**AIM OF THE TASK**
Return exactly the lines of the records below, starting at the line that contains "You are a computer-use agent. The image size is (1055, 594)." and ending at the line that contains "Task: Select 共享 in the sidebar", with both of those lines kept.

(DATA FOR PROCESSING begins)

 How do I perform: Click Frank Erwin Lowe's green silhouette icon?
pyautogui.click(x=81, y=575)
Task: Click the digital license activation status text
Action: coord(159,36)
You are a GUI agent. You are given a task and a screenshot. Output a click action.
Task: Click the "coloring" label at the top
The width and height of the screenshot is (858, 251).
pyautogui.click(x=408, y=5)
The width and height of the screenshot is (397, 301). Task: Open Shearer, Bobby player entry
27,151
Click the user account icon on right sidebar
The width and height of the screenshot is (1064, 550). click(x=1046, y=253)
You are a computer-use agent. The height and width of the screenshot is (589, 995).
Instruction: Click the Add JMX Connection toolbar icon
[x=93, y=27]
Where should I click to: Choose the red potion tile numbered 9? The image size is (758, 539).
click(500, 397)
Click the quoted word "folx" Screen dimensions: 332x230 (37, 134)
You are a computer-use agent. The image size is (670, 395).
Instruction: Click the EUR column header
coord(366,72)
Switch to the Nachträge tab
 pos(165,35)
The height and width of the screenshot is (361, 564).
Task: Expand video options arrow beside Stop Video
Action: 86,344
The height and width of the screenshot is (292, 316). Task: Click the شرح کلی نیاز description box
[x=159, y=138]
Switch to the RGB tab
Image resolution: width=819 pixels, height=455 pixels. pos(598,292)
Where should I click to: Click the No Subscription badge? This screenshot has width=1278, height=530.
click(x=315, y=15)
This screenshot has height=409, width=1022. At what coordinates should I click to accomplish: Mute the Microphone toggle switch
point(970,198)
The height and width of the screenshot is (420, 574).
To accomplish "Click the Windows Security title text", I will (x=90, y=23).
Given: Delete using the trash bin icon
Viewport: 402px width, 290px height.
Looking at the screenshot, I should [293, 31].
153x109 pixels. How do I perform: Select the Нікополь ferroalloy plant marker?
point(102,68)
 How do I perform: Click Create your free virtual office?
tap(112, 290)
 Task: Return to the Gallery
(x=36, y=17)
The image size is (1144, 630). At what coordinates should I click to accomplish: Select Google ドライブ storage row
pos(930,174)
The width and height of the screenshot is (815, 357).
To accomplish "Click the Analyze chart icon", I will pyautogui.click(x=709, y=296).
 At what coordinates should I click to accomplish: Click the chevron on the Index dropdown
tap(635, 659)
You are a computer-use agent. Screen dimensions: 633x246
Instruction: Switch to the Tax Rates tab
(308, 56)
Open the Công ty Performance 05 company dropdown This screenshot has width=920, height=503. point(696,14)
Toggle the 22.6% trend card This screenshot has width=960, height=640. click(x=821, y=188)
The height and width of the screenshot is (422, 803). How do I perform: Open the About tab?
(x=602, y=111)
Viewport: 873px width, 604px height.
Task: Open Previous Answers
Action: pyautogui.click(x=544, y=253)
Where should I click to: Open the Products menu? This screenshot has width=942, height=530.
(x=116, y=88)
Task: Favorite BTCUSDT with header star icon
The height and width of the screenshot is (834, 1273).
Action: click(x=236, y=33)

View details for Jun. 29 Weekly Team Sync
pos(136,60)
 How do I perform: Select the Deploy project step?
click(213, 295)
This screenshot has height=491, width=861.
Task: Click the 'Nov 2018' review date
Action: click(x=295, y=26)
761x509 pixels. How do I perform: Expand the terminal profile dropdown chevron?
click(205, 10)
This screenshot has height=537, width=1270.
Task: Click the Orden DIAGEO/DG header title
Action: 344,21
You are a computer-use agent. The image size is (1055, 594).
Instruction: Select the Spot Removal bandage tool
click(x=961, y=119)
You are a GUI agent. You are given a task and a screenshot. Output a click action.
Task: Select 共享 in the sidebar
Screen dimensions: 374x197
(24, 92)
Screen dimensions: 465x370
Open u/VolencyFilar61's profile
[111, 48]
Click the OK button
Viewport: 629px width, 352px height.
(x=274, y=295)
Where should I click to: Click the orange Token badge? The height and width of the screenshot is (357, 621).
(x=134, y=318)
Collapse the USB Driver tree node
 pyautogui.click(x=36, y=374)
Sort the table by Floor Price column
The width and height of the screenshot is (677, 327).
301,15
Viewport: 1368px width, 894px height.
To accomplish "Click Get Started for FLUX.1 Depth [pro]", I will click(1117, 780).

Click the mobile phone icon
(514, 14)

(DATA FOR PROCESSING ends)

**TASK RESULT**
You are a computer-use agent. The image size is (1055, 594).
Instruction: Select the Spot Removal bandage tool
click(x=961, y=119)
You are a GUI agent. You are given a task and a screenshot. Output a click action.
Task: Select 共享 in the sidebar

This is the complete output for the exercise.